ACTION ITEM
Starting with the line that contains "The image size is (428, 366).", repeat exactly every line through the last one in the records below, and leave out the pictures.

Screenshot grounding data:
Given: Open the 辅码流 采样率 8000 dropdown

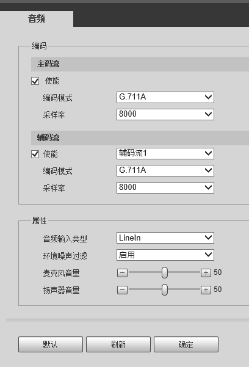Looking at the screenshot, I should (x=165, y=187).

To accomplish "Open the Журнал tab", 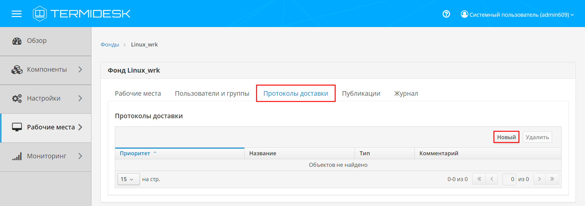I will tap(406, 94).
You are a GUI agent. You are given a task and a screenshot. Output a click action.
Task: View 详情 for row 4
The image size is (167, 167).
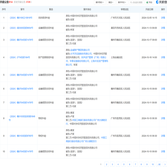[x=163, y=57]
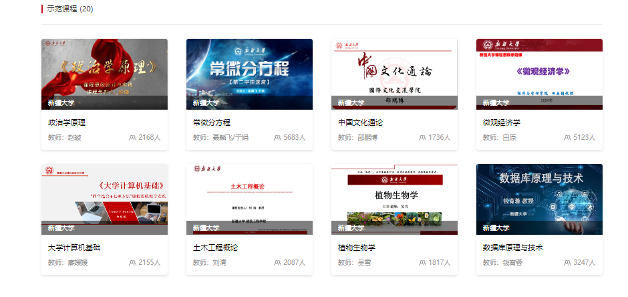Viewport: 628px width, 297px height.
Task: Open the 政治学原理 course cover image
Action: [104, 74]
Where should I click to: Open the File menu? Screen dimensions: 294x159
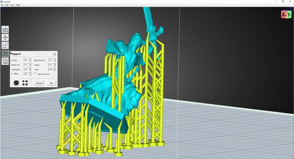coord(2,5)
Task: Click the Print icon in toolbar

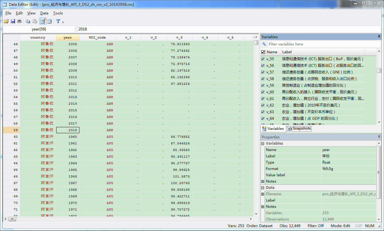Action: [19, 21]
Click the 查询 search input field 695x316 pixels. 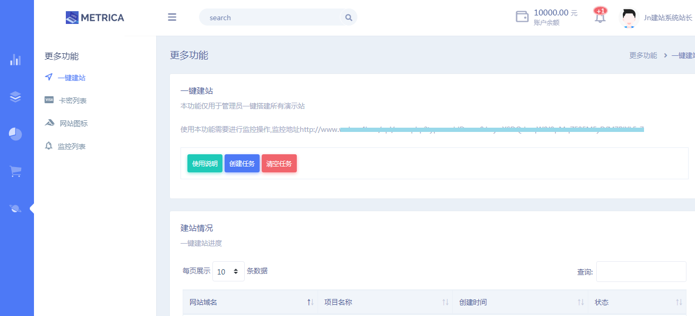[641, 271]
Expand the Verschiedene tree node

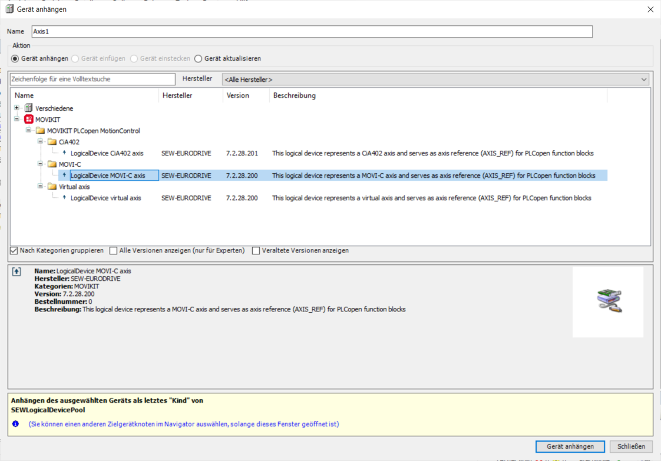tap(18, 108)
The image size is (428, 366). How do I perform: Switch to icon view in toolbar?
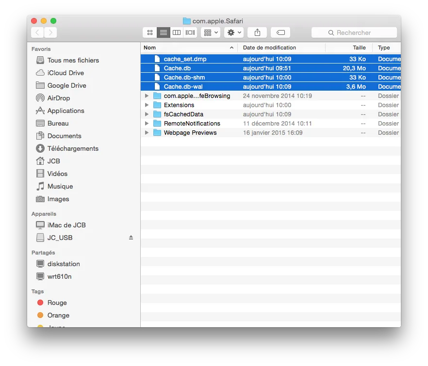(x=150, y=32)
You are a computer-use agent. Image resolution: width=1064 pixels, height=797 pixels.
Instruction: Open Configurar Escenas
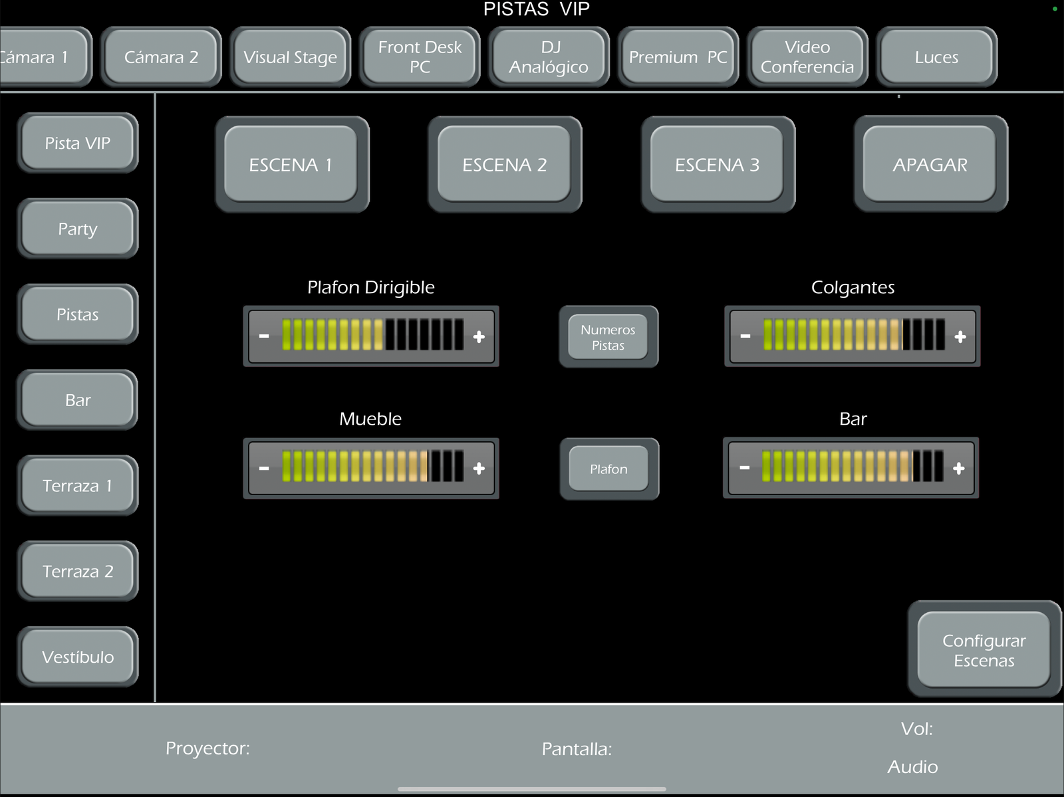984,650
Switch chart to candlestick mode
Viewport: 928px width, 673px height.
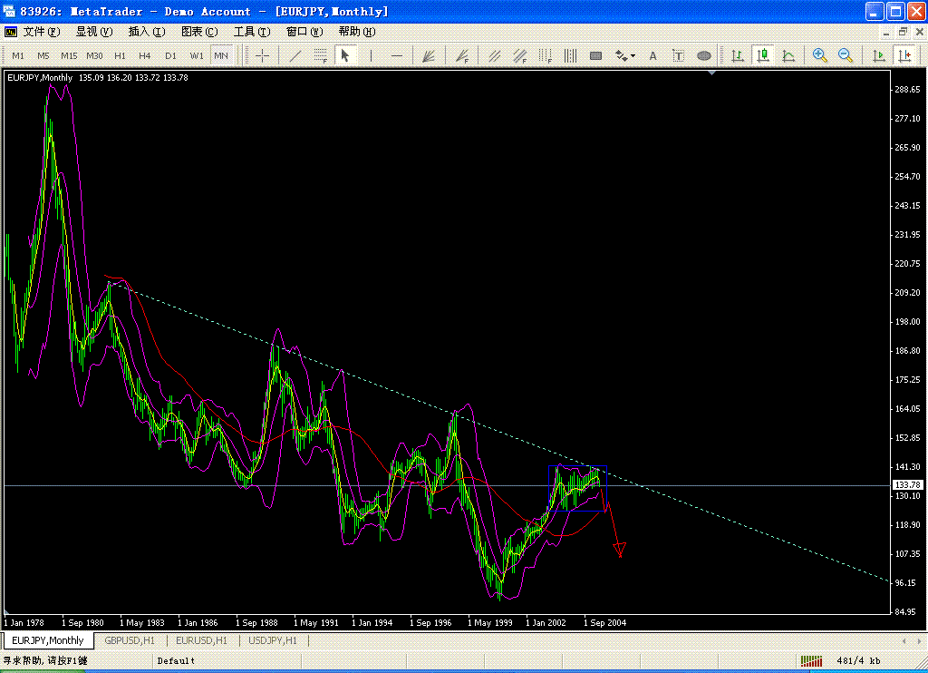pyautogui.click(x=763, y=55)
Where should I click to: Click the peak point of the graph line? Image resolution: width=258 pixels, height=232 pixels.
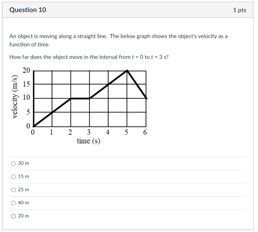[x=127, y=71]
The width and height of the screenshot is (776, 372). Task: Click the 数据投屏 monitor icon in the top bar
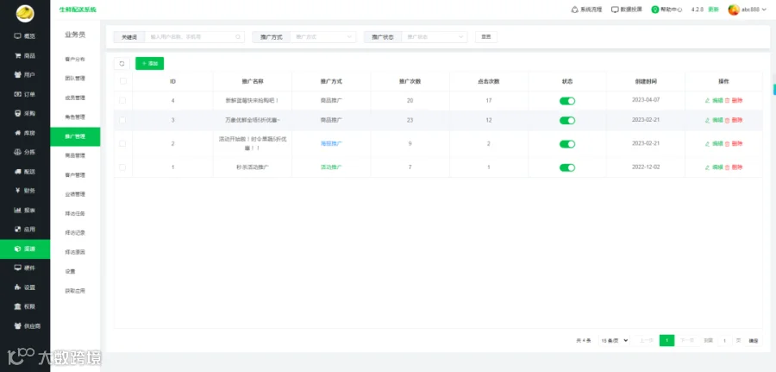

RESPONSE BELOW
The image size is (428, 366). How do I perform: Switch to icon view in toolbar?
(x=150, y=32)
You are a computer-use agent. Image resolution: width=1064 pixels, height=797 pixels.
Instruction: Open Configurar Escenas
984,650
Switch chart to candlestick mode
Viewport: 928px width, 673px height.
pyautogui.click(x=763, y=55)
Where should I click to: Click the peak point of the graph line? Image resolution: width=258 pixels, height=232 pixels.
[x=127, y=71]
The width and height of the screenshot is (776, 372). Task: Click the 数据投屏 monitor icon in the top bar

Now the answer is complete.